The Emmys live on, but not for everybody.
Now that they’ve finalized plans to shuffle the kudocast to Century City’s Shubert Theater on Nov. 4, Academy of Television Arts & Sciences officials will have to tear up invite lists and figure out who still gets to go — and who will watch the event at home.
The Emmys were slated to be telecast live from the Shrine Auditorium, first on Sept. 16 and then Oct. 7, until terrorist attacks and their aftermath delayed the event both times. The Shrine seats about 6,000, while the much smaller Shubert (recently home to musicals “Mamma Mia!” and “Kiss Me, Kate”) holds an audience of about 2,000.
Also, the post-Emmy Unity Dinner, which now will take place in the Century Plaza Hotel’s Los Angeles Ballroom, can accommodate only 1,800 attendees.
Although many TV execs, producers and stars have said they wouldn’t attend this year’s event, Academy officials expect they’ll still have to disinvite many audience members.
“This is going to be a hot ticket, because we can’t accommodate all requests,” said TV Academy prexy Jim Chabin.
Tickets will be reissued next week by priority. First on that list are nominees and their guests, followed by presenters, Academy officials and the blocks of tickets contractually allotted to the networks.
Org officials also will have to handle refund requests for those attendees who no longer have a seat or who don’t want to attend. Leftover tickets then will be assigned on a rationed basis.
“We like the Shubert in many respects,” said TV Academy chairman Bryce Zabel. “It’s an elegant location for the Emmys, but we will have to figure out a priority method for tickets. Those who cannot attend will receive financial refunds — but there will be a financial consequence to that. Obviously, the Academy will lose some money on this.”
Still, the Academy stood to lose even more, had the Emmys been scrubbed for good, Zabel said.
“Not having the Emmys at all would have been costly for everyone,” he said. “We all felt it was the right thing to do, independent of that issue.”
CBS president-CEO Leslie Moonves said the network and ATAS consulted with the White House before trying to schedule the Emmys for a third time. Moonves said the Bush administration encouraged them to go ahead with the event.
“Over and over again, we’re hearing it from the White House, we’re hearing it from the New York mayor, let’s get on with our normal lives,” Moonves said. “Broadway is going on, the World Series is going on, NFL is going on and we’re going on.”
Moonves said he wasn’t too concerned about competing against a potential seventh game of the World Series, noting the fall classic runs that long less than 20% of the time.
“We wanted to get it on as quickly as we could and still logistically make it possible,” he said.
Moonves and Zabel also said they don’t plan on pulling the Emmy plug at the last minute this time.

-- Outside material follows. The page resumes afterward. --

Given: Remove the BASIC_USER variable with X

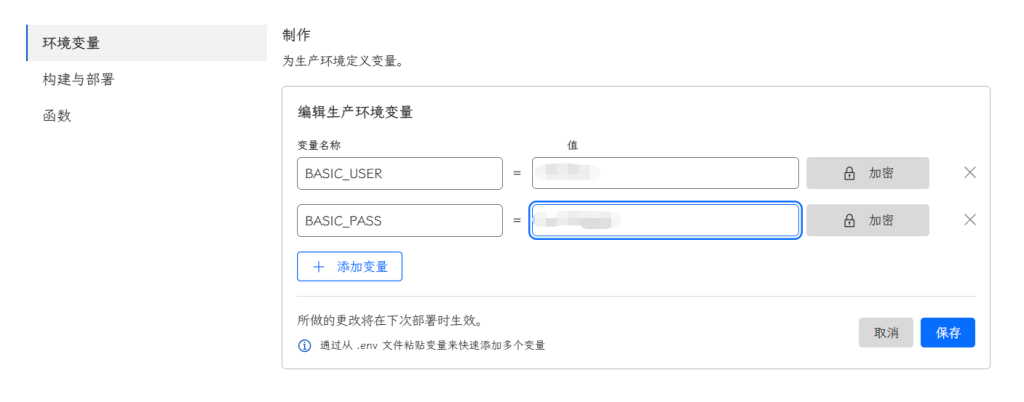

“I don’t want to say, ‘come hell or high water,’ but it’s really important that we do this show,” Moonves said.
Meanwhile, CBS and the Academy confirmed vet producer Gary Smith would take over production of this year’s telecast from Don Mischer; Smith will donate all of his salary to victims of the Sept. 11 tragedies.
Ellen DeGeneres will remain as host, and Walter Cronkite may open the broadcast, just as he was scheduled to do Oct. 7. Attendees again will be asked to skip the formal wear in favor of dressy business attire, while a muted red carpet also is expected to remain.
A New York simulcast, which had been set up for East Coast attendees leery about flying out west, didn’t make the cut, however.
As for the Emmys’ post-show gala — which had been redubbed the Unity Dinner for the Oct. 7 show — the Century Plaza Hotel’s Los Angeles Ballroom is accessible to the Shubert via a walkway running beneath the Avenue of the Stars.
Not only does the ballroom offer proximity, but as a frequent setting for presidential visits, it offers high security.
Party producer Cheryl Cecchetto of Sequoia Prods. — who joked about this being “my sixth Emmy party in four years” — said the sit-down dinner will be “respectful and lovely.”
A completely new design won’t be created for the new venue; rather, the motif will incorporate elements from the canceled Shrine parties. The Century Plaza staff will cater the dinner.